■ **Problem to work on**: Leave out the pictures and repeat the entries below verbatim.

■ **Data**:
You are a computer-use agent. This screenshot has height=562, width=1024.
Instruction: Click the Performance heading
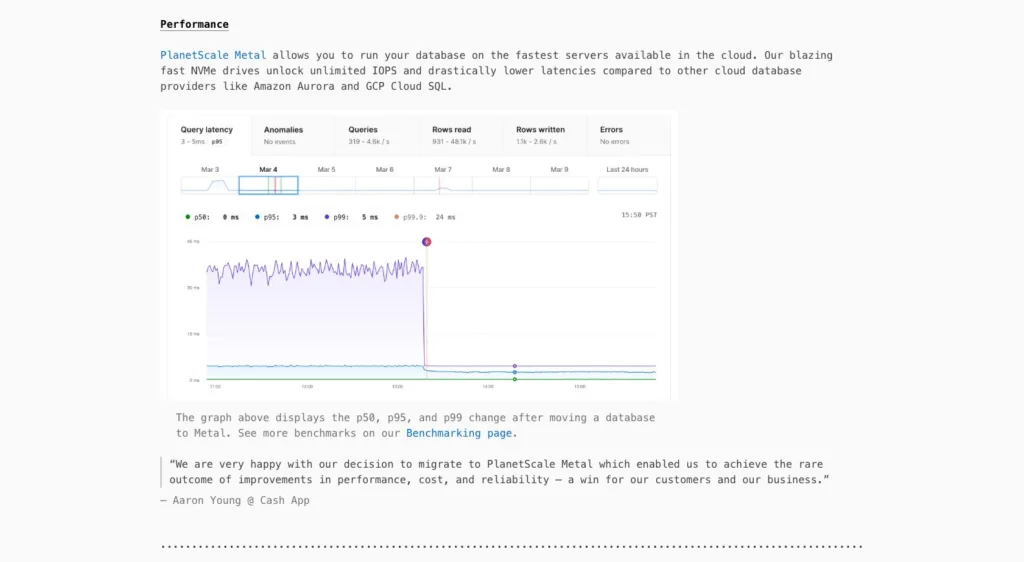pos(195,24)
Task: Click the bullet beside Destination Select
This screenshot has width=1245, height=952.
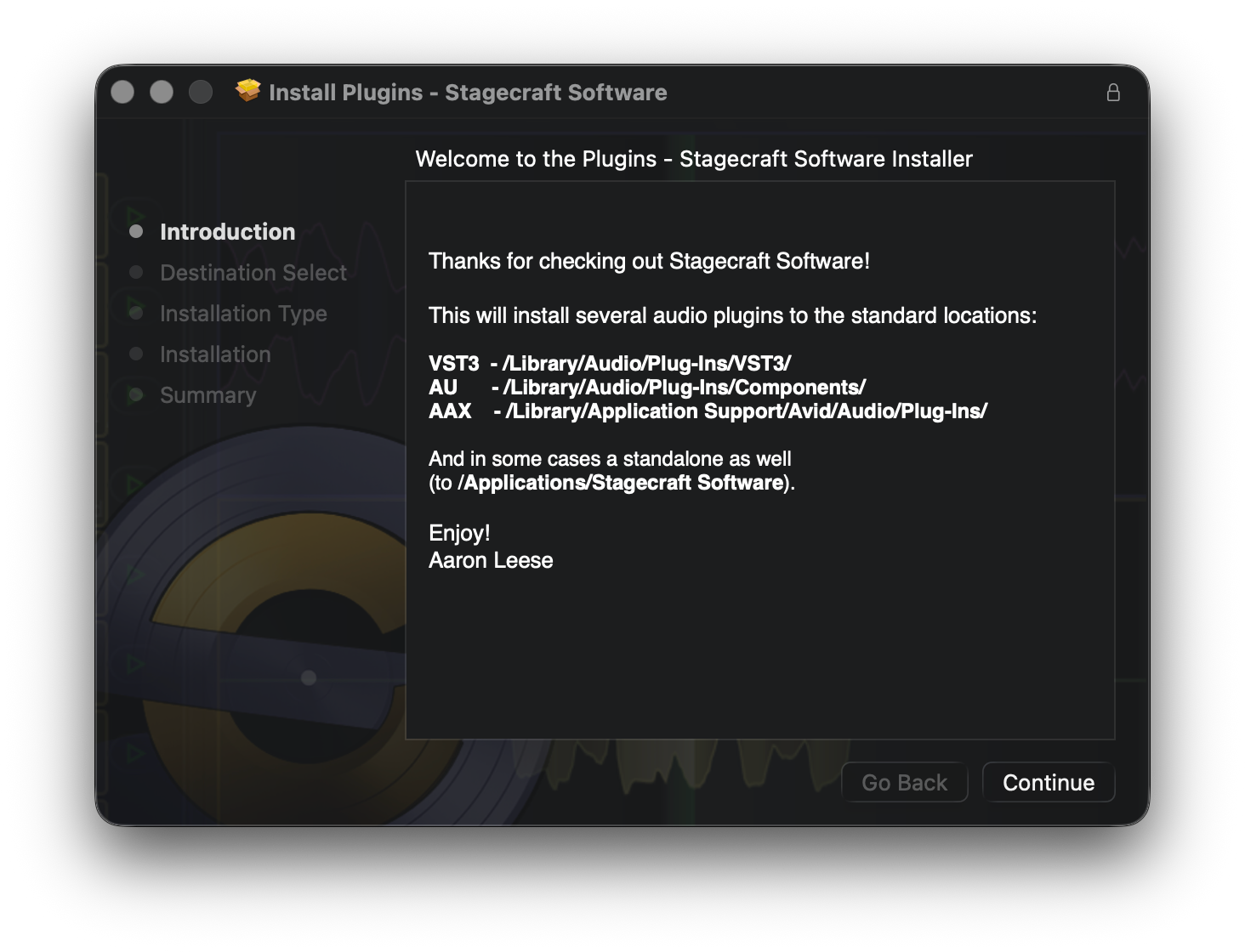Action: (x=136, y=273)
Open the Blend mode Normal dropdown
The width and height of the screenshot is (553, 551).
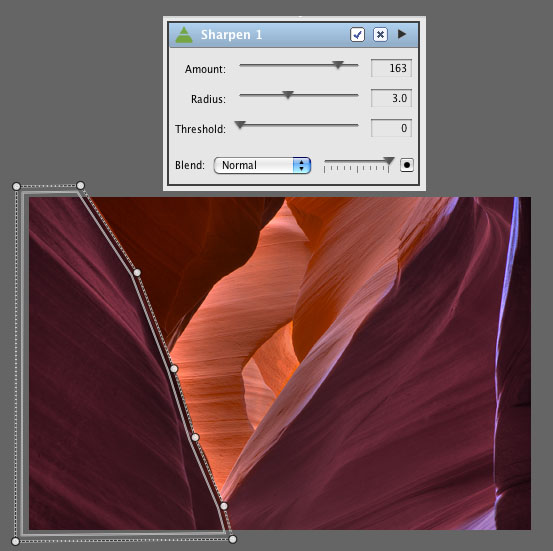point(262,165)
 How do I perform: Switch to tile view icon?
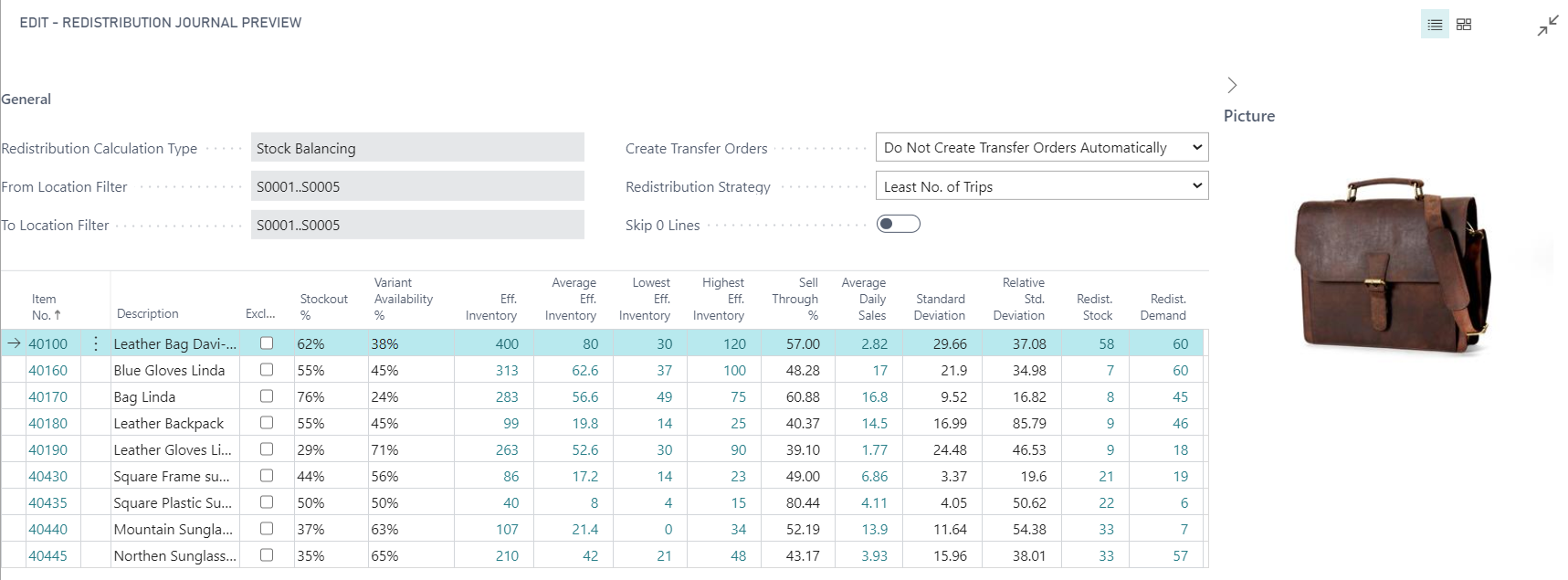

■ **Output below**:
You are a computer-use agent. This screenshot has height=562, width=1024.
Instruction: Click the Performance heading
pos(195,24)
Task: Click the bullet beside Destination Select
This screenshot has width=1245, height=952.
Action: (x=136, y=273)
Open the Blend mode Normal dropdown
The width and height of the screenshot is (553, 551).
point(262,165)
 How do I perform: Switch to tile view icon?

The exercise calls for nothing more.